Si le complot n'est pas le résultat direct du kantisme, et même de l'empirisme humien, il surgit comme l'étape de pourrissement suivant le kantisme, dans un espace humien privé de causalité, avec l'adjonction de la possibilité, au sein du caché mystérieux et tout-puissant, de réussir le tour de force de dépasser le principe de contradiction, de décréter que l'inconnaissable est connaissable, que le caché est visible, que le tout-puissant est maléfique. Le mal tout-puissant prend la place du divin miraculeux, de type cartésien, à ceci près qu'il ne s'agit plus d'un mal visible, mais caché.
Le caché est la machination par excellence, au sens où il est le différant derridien de la déconstruction ou l'ailleurs du romantisme (l'anywhere out of the world). Il n'est pas le classique caché qui peut être connu et rendu visible, auquel cas il recouperait l'effort accessible de la connaissance, mais le caché fantasmatique qui serait inaccessible et introuvable, une forme contradictoire cumulant l'exploit d'être réel et irréel (comme si le réel pouvait exister dans une configuration de malléable). Cet ailleurs introuvable ne peut exister, sans quoi il faudrait renier le principe de non-contradiction (de contexte contradictoire chez Aristote) et accepter que ce qui n'existe pas existe, selon les termes de Parménide.
Dès lors, le mal caché désigne la mauvaise formulation de la réduction de la liberté à la nécessité la plus irréfragable. Et quoi de plus nécessaire que la machine, qui ne connote plus seulement l'impossibilité dans l'individualisme forcené de créer la volonté générale, même au sein de factions internes et séditieuses au groupe, mais qui va jusqu'à rejeter l'humain pour mieux le réduire à l'état de machines, incarnations de l'irresponsabilité inconsciente. Nulle envie réactionnaire de dénier le progrès technologique ou de refuser les résultats prometteurs auxquels peut parvenir le robot, comme incarnation de la machine remplaçant l'homme dans ses tâches les moins créatrices.

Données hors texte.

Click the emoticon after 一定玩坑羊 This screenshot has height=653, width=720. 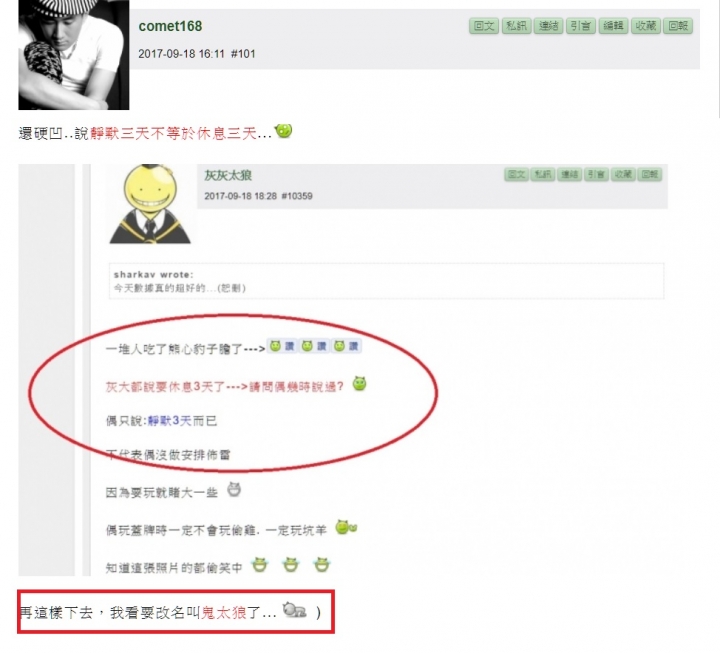click(x=346, y=528)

Contrairement à ce qu'estimait le dernier des métaphysiciens Heidegger, la technique est seulement néfaste quand elle est au service d'elle-même, tel le serpent qui se mord la queue. Heidegger ne pouvait qu'avoir peur de l'étant autotélique, qui rétrécissait encore le champ d'action de son Dasein, lui qui avait pourtant concédé à l'immanentisme et à l'esprit de la surenchère de la philosophie analytique la mise sous tutelle de l'Etre au temps et au néant. Ces deux contraintes font de l'Etre restant et amoindri le Dasein, l'Etre sous tutelle de la violence. Le Néant ne s'attaque pas à l'Etre, tel l'ogre qui dévore ses proies, qu'à condition que l'Etre soit défini comme fini (revendication aristotélicienne depuis la métaphysique) et soit traversé par la violence constituante, on ne sait par quel miracle.
Le complot signale la cercle vicieux dans lequel s'enferme l'homme : d'un côté il complote pour échapper à son manque d'emprise sur le réel; de l'autre, son recours au complot signale que le réel lui échappe et qu'il objective ce qu'il entend au contraire mieux appréhender. Le complot exprime l'échec de la stratégie comploteuse. Celle-ci survient en période de crise, dans une mentalité donnée, qui fonctionne en cercle vicieux et qui aboutit à l'échec terminal dont le complot est la tentative désespérée : la robotisation des complots le 911 rappelle que toute machination relève de la duperie propre à la machinerie.